Questa condizione per così dire di “passaggio evolutivo” rende però questi animali particolarmente vulnerabili. Possiedono, infatti, alcune caratteristiche morfologiche e metaboliche, come ad esempio l’uovo privo di membrana, respirazione polmo-cutanea, necessità di presenza d’acqua, che mal si abbinano con i cambiamenti in atto per quanto riguarda aspetti climatici, inquinamento, alterazione e distruzione degli habitat. Oggi molte delle specie di anfibi Alleanzasono seriamente in pericolo; nei primi studi condotti, si pensava che proprio queste variazioni ambientali, fossero la causa principale della progressiva scomparsa di questa classe di vertebrati. Dalle ultime ricerche, la causa dominante sembra invece essere l’introduzione di specie alloctone, o aliene, da parte dell’uomo. In prima istanza l’introduzione di specie animali o vegetali al di fuori del proprio areale d’origine rappresenta una delle maggiori perdite di biodiversità. Le specie aliene invasive hanno un forte impatto su quelle native a causa dell’instaurarsi di fenomeni di predazione e competizione, per l’alterazione degli equilibri ecosistemici e per la possibile trasmissione di agenti patogeni.

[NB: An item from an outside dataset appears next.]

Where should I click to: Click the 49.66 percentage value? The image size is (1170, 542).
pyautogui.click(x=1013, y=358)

Una delle specie più dannose per gli anfibi autoctoni è il Lithobates catesbeianus Shaw, o rana toro, specie originaria del Nord America, importata in Italia a scopi alimentari. É una delle più grandi rane al mondo, può crescere fino a raggiungere i 20 cm. di grandezza e può pesare oltre 2 kg. E’ considerata una delle specie invasive più dannose in quanto forte competitore e predatore delle specie native di anfibi, e soprattutto potenziale vettore di agenti patogeni. I patogeni che possono trasmettere sono di tipo virale o fungino e portano alla diffusione di alcune malattie. Quella più grave è sostenuta da un micete ed è detta Chitridiomicosi. La malattia prende il nome da un microfungo ubiquitario, il Batrachochytrium dendrobatidis, che vive e infetta proprio nell’areale in cui vivono gli anfibi, e cioè negli ambienti umidi. Vengono colpiti da questa malattia gli anfibi nello stadio larvale, provocando dermatiti, che determinano alterazione dei processi di respirazione, osmoregolazione e di smaltimento delle tossine prodotte dalle spore fungine.

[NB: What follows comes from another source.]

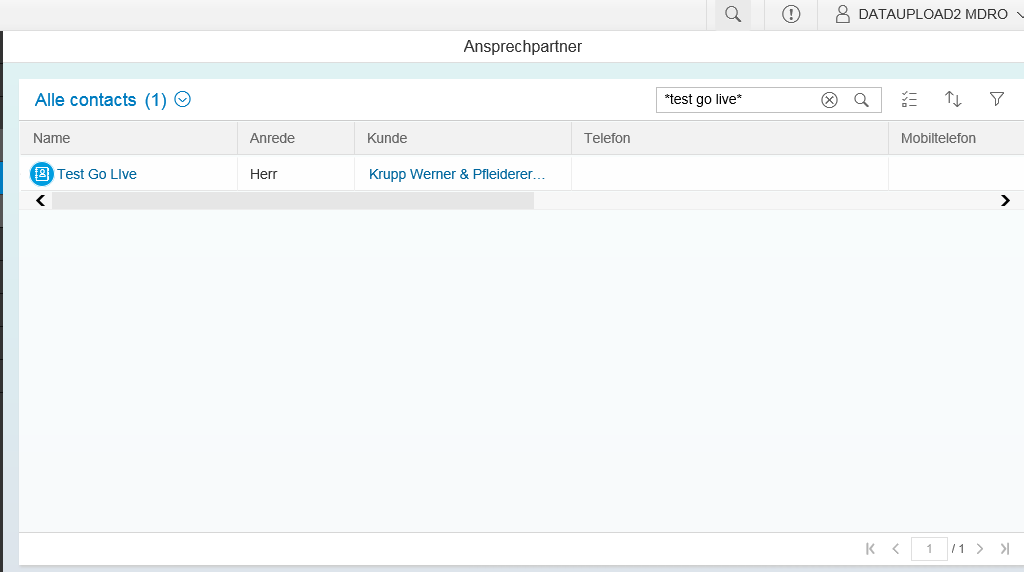
Task: Expand the Alle contacts view dropdown
Action: 183,99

Queste infezioni a carico degli anfibi, sono note da alcuni decenni in Australia, ma solamente all’inizio degli anni 2000 sono stati diagnosticati in alcune specie di rana italiane, soprattutto in alcuni endemismi dell’appennino centrale, che stanno procurando il dimezzamento delle popolazioni.
Sembra che i cambiamenti ambientali legati al surriscaldamento globale, accompagnato in molte regioni ad una diminuzione delle precipitazioni, hanno provocato la trasformazione di un fungo saprofita in un parassita patogeno.